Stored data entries
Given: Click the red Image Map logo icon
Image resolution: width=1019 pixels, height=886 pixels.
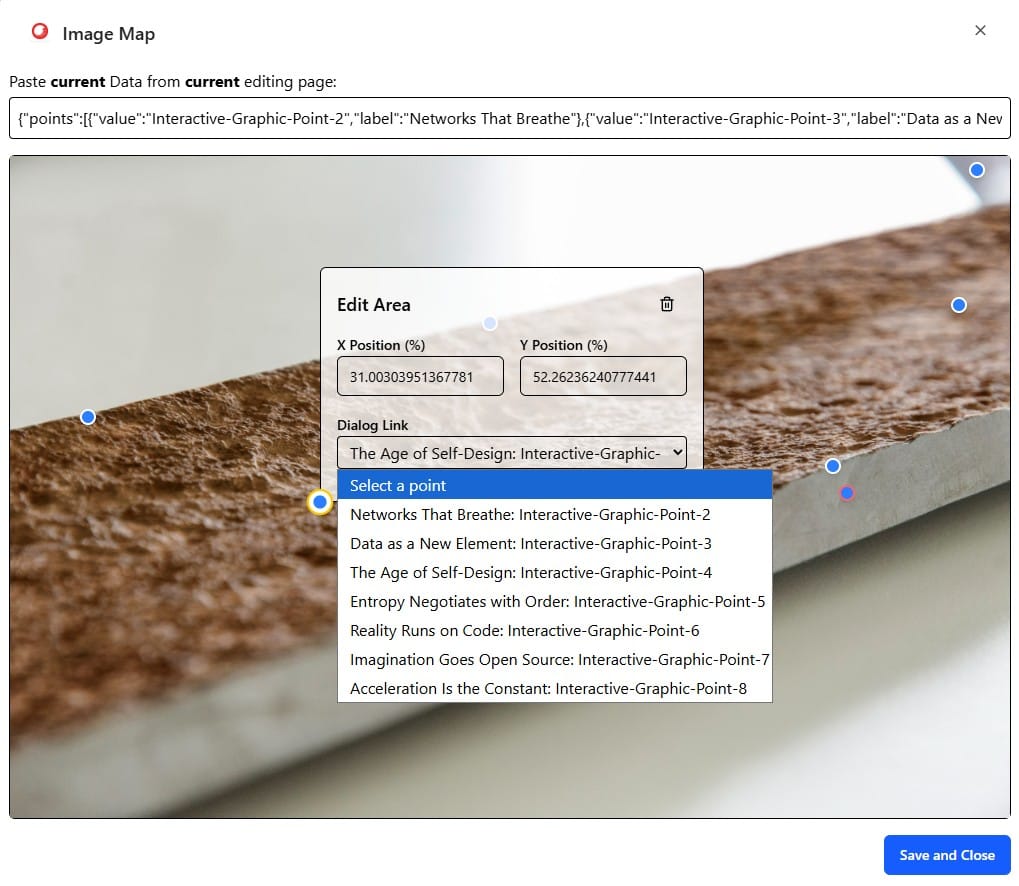Looking at the screenshot, I should 40,32.
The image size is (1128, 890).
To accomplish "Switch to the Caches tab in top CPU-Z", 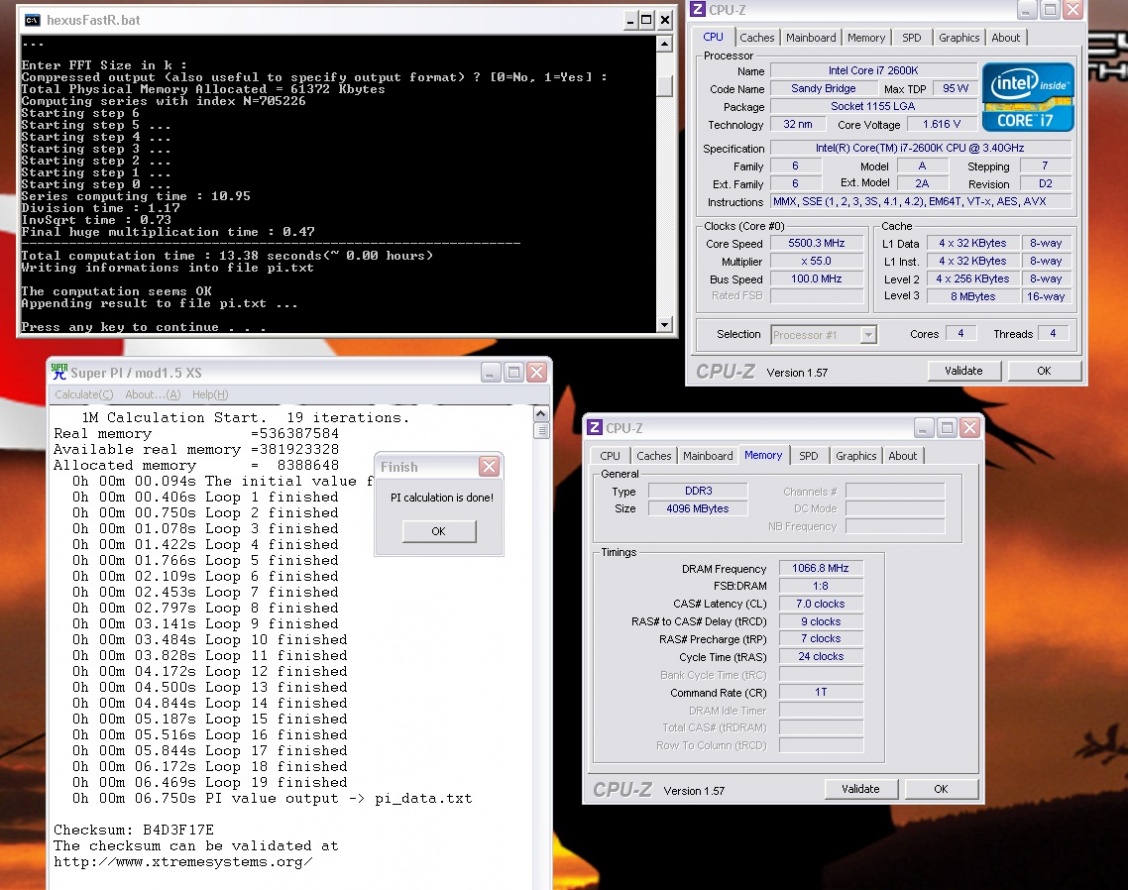I will (757, 38).
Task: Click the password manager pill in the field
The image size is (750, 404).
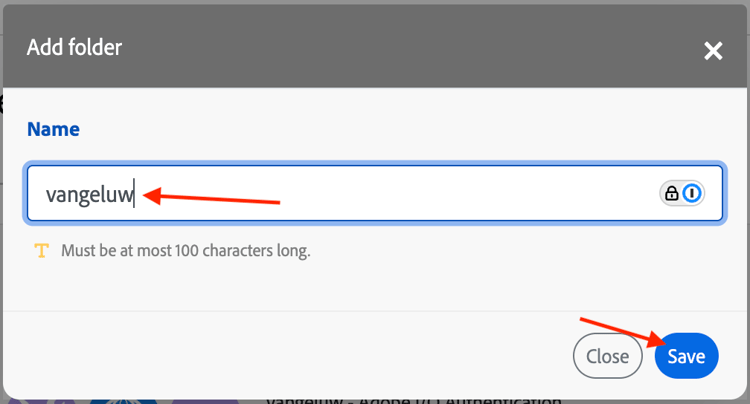Action: click(x=682, y=193)
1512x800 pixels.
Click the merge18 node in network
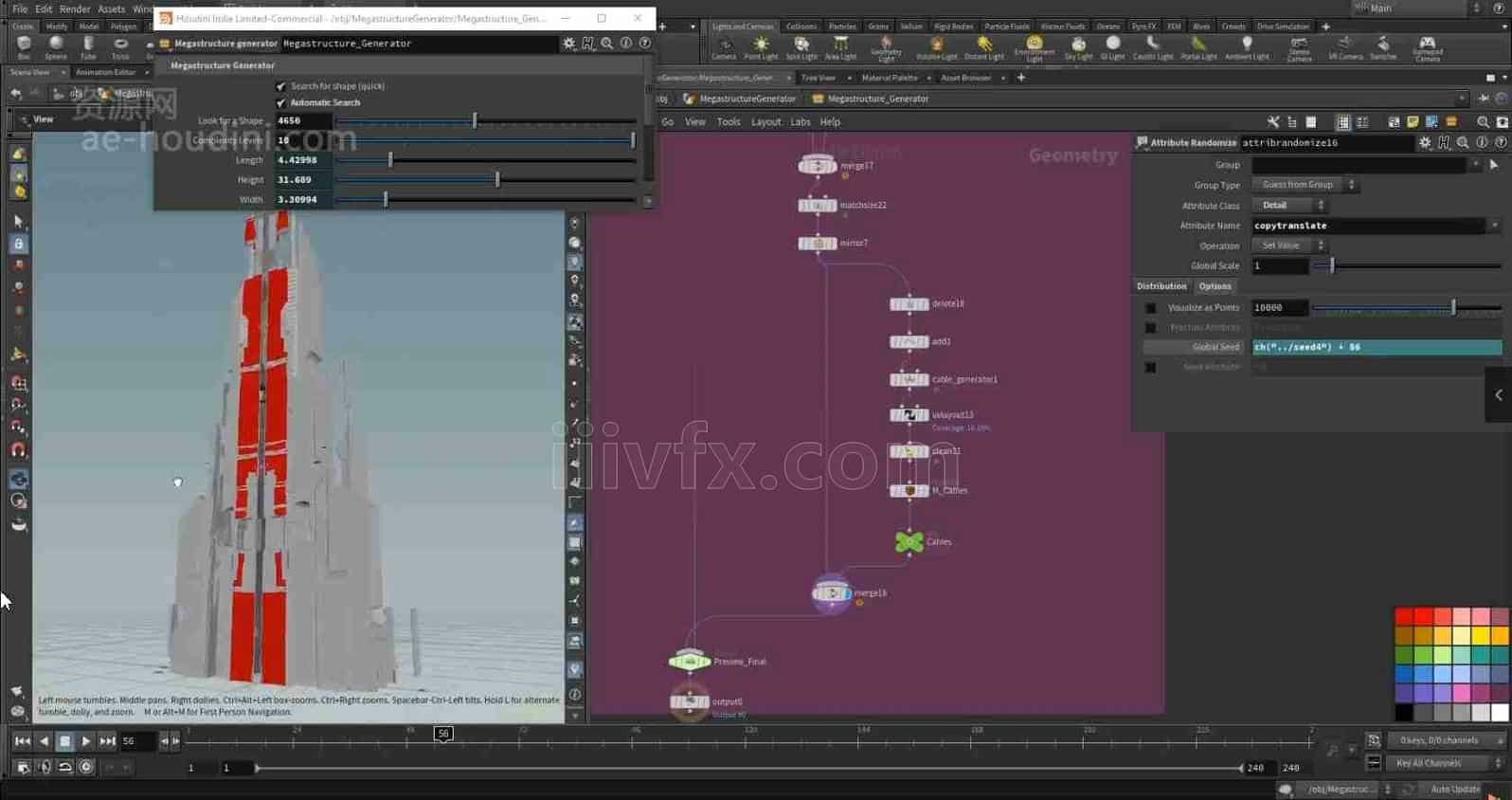(x=831, y=593)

* Exercise objective: What the answer must hold is the exact text of every line from the one containing "1512x800 pixels." through the end of the data, minus any pictures.

* Task answer:
1512x800 pixels.
Click the merge18 node in network
(x=831, y=593)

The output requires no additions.